## Goal
Render the lines below, starting with the one containing "Given: Click the" and ending with the very last line, as a JSON list of strings with one string per line, skipping any blank lines. Leave the pictures out.

** start Stored records **

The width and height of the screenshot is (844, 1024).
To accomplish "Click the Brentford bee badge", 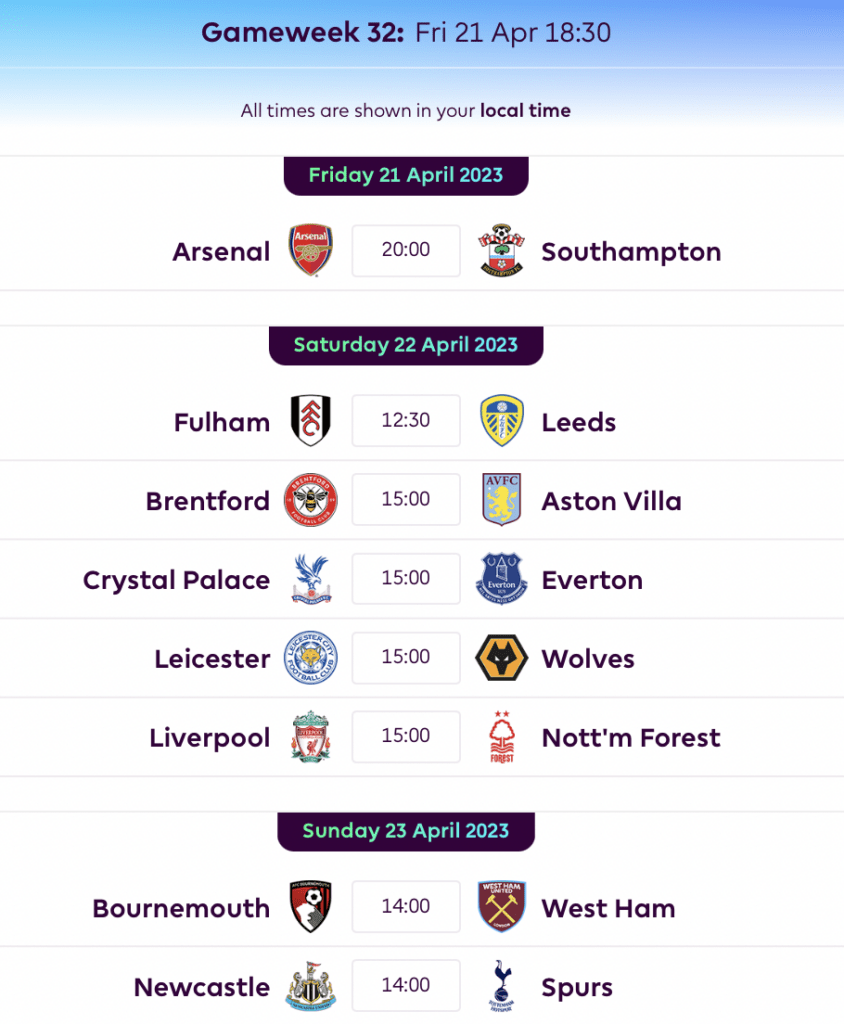I will 311,500.
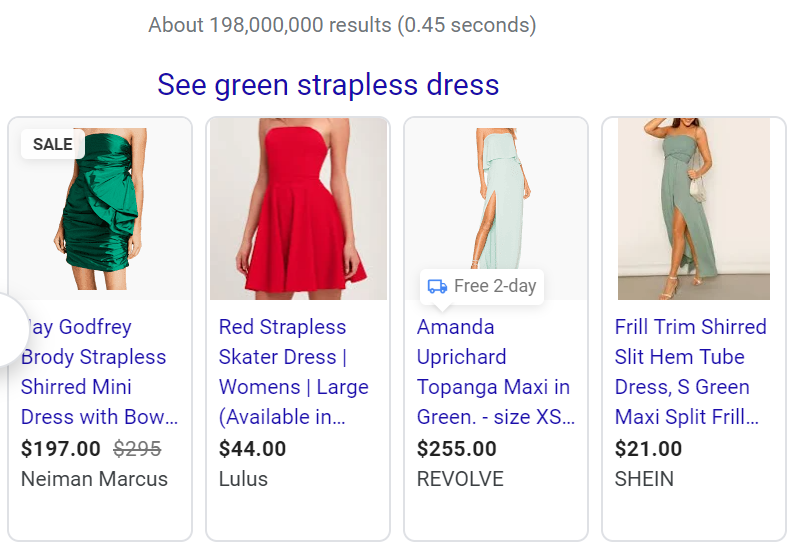Open the See green strapless dress link
This screenshot has width=796, height=549.
[x=328, y=84]
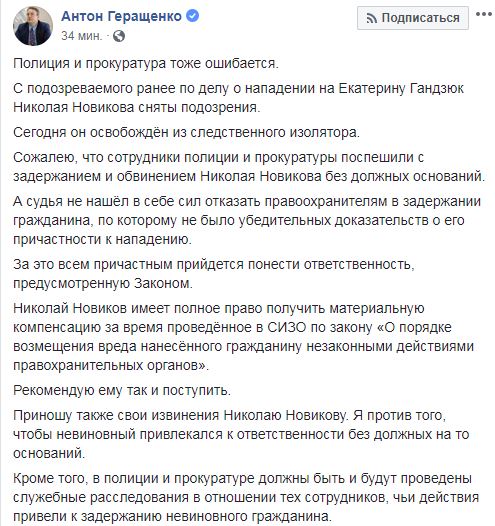Open Антон Геращенко's profile picture
Screen dimensions: 495x526
[33, 26]
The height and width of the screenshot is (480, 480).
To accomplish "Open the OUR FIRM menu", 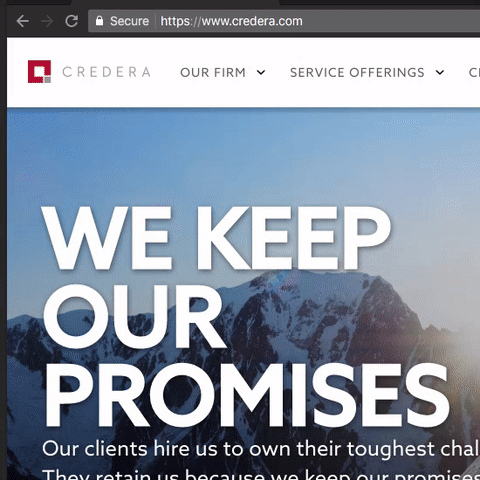I will (213, 72).
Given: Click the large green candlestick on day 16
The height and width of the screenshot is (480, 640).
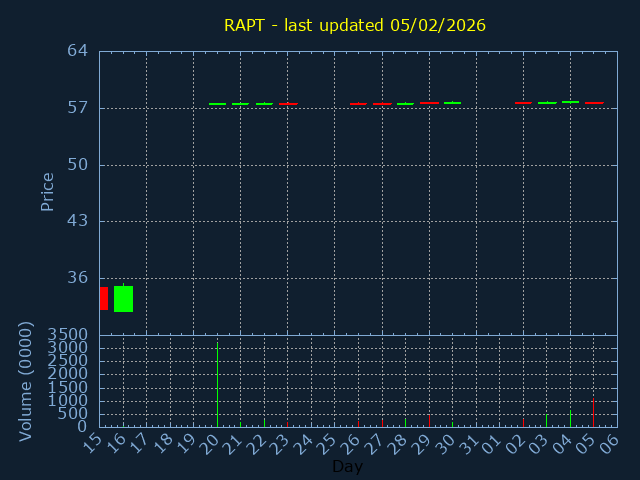Looking at the screenshot, I should [x=123, y=299].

** end Stored records **

## Problem solution
[
  "Given: Click the large green candlestick on day 16",
  "The height and width of the screenshot is (480, 640).",
  "Looking at the screenshot, I should [x=123, y=299]."
]